Erstellt am 13. Oktober 2016, 06:23

von René Denk

Oswald Topf ist stolz auf seinen Schüler. Klaus Hölzl schaffte es auf Anhieb in den Restaurantführer „A la Carte“ - wie auch sein Haubenkoch-Lehrmeister.

Klaus Hölzl und Melanie Strommer freuen sich über einen Stern und 59 Punkte im Restaurantführer „A la Carte“.  |  NOEN, Wolfgang Jöch

Haubenkoch Oswald Topf und Klaus Hölzl schafften es mit ihren Lokalen, im Restaurantführer „A la Carte“ ausgezeichnet zu werden.

Dabei wurde der Landgasthof „Zum Topf“ in Kaltenbach mit zwei Sternen und 63 Punkten bedacht, das Lokal „Auszeit“ in Gastern mit 59 Punkten und einem Stern. Hölzls Lokal hat erst seit Mitte April geöffnet und ist somit das erste Mal dabei. Er wurde auch schon vom „Österreichischen Wirtshausführer“ zum Aufsteiger des Jahres gekürt.

Der Kaltenbacher Haubenkoch Oswald Topf wurde nach seiner Bestätigung der Haube im Restaurantführer „Gault Millau“ auch wieder bei „A la Carte“ stark gepunktet. Er freut sich auch für seinen ehemaligen Schüler Klaus Hölzl, der es ebenfalls schon in den Restaurantguide geschafft hat.  |  NÖN/René Denk, René Denk

„Ich bin stolz auf Klaus“, meint Topf zu seinem ehemaligen Schüler. „Das zeigt, dass er meine Ausbildung ernst genommen hat. Und es zeigt auch, dass man es in Österreich zu etwas bringen kann, wenn man einen Lehrberuf ergreift und eine gute Ausbildung genießt“, so Topf.

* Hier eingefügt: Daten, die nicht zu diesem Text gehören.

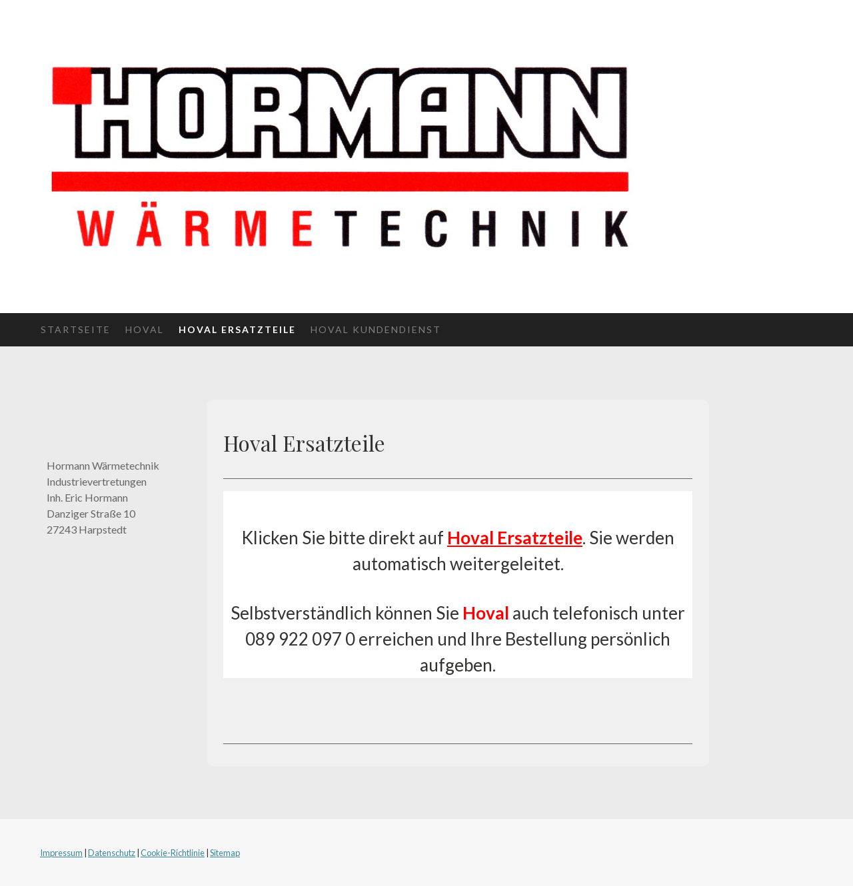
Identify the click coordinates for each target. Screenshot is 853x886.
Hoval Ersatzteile (237, 329)
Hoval (144, 329)
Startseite (76, 329)
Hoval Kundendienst (376, 329)
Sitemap (225, 852)
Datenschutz (111, 852)
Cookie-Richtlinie (173, 852)
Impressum (61, 852)
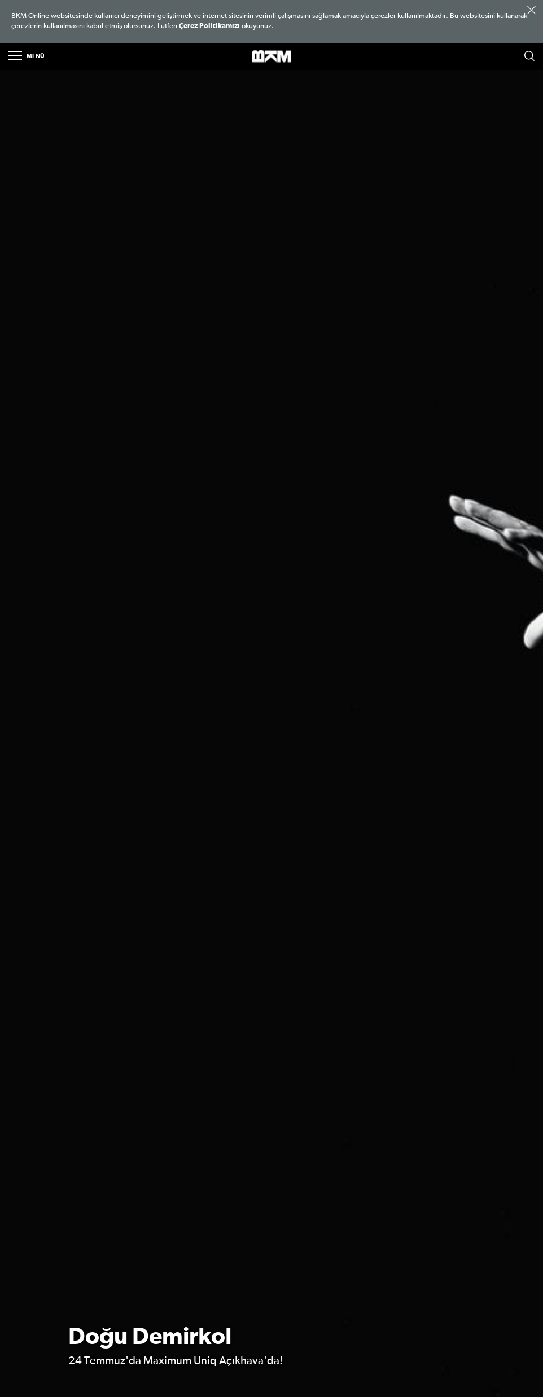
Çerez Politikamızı (209, 26)
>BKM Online (271, 56)
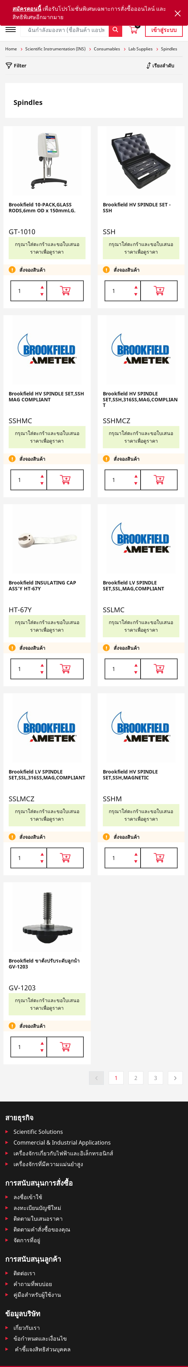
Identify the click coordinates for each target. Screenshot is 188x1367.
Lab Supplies (140, 49)
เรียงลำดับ (162, 65)
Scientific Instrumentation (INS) (55, 49)
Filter (19, 65)
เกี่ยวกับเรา (27, 1328)
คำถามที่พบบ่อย (33, 1284)
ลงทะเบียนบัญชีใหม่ (37, 1208)
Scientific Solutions (38, 1132)
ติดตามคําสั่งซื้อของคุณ (42, 1229)
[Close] (177, 13)
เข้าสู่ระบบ (164, 30)
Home (11, 49)
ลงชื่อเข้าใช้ (28, 1197)
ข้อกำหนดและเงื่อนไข (40, 1338)
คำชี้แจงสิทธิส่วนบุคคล (42, 1349)
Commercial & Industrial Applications (62, 1142)
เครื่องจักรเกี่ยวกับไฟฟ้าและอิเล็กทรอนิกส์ (63, 1153)
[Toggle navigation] (12, 28)
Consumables (107, 49)
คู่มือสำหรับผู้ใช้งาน (37, 1295)
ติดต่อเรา (24, 1273)
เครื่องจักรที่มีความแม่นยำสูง (48, 1164)
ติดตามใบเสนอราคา (38, 1218)
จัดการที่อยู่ (27, 1240)
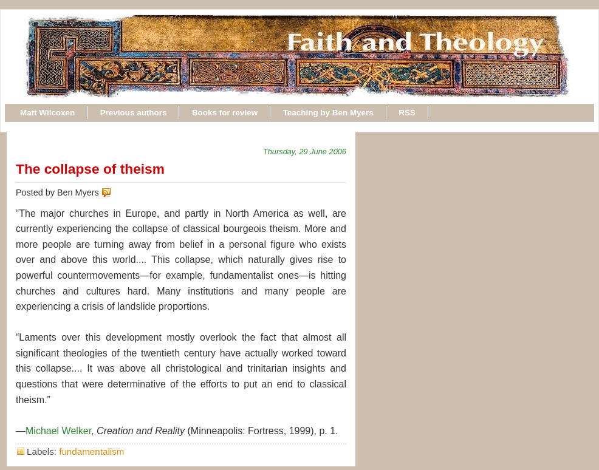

Der Haubenkoch ist glücklich, dass er in sämtlichen Gourmetführern Österreichs geführt wird. Das sei eine tolle Auszeichnung. „Wunderbarer Gasthof im tiefsten Waldviertel, der sich aus gutem Grund über einen sehr regen Besucherzustrom freuen darf“, lobt „A la Carte“ den Landgasthof. „Oswald Topf kocht auch einfach hinreißend, bodenständig, regionsverbunden, saisonal, weltoffen, inspiriert und voller Ideen, die einfach Spaß und kulinarisch Sinn machen“, heißt es im Restaurantführer weiter.

Alte Getreidesorten wurden hervorgehoben

Hölzl freut sich sehr, dass er es auf Anhieb in den renommierten Restaurant-Guide mit einem Stern geschafft hat. „59 Punkte - da hat´s mich schon vom Hocker gehaut. Bestimmt war unsere Küche ausschlaggebend“, so Hölzl im NÖN-Gespräch.

Hervorgehoben wurde er für die Verwendung von alten Getreidesorten in vielerlei Hinsicht. „Wir wollen mit unseren Gerichten den Gästen ein Erlebnis bieten und zeigen, dass man abseits der normalen Wirtshausküche etwas bieten kann, ohne dass Sie in ein Schickimicki-Lokal gehen müssen“, betont Hölzl.

Produkte aus der Region

Ihm liegt es am Herzen, mit Produkten aus der Region zu kochen. Seine alten Getreidesorten wie Waldstaudekorn etc. kommen zum Beispiel vom Meierhof aus Peigarten. „Sie sind für eine moderne Küche top-interessant und viel gesünder als normaler Weizen“, sagt Hölzl, der wegen der kritisierten Gerichte auch einen starken Verdacht hat, wer die Tester waren.

Diese Personen hätten sehr viel über Küche und Produkte nachgefragt. Seine Freundin Melanie Strommer, die als Quereinsteigerin bei ihm im Service arbeitet, hätte dabei auch eine tolle Leistung erbracht. „Sie hat sehr kompetent Auskunft gegeben und war auch sehr zuvorkommend. Ich bin stolz auf sie“, freut sich Hölzl.

Als „Tipp“ (ohne Bewertung) wird im „A la Carte“ auch das Waidhofner Lokal Foggy Mix angeführt.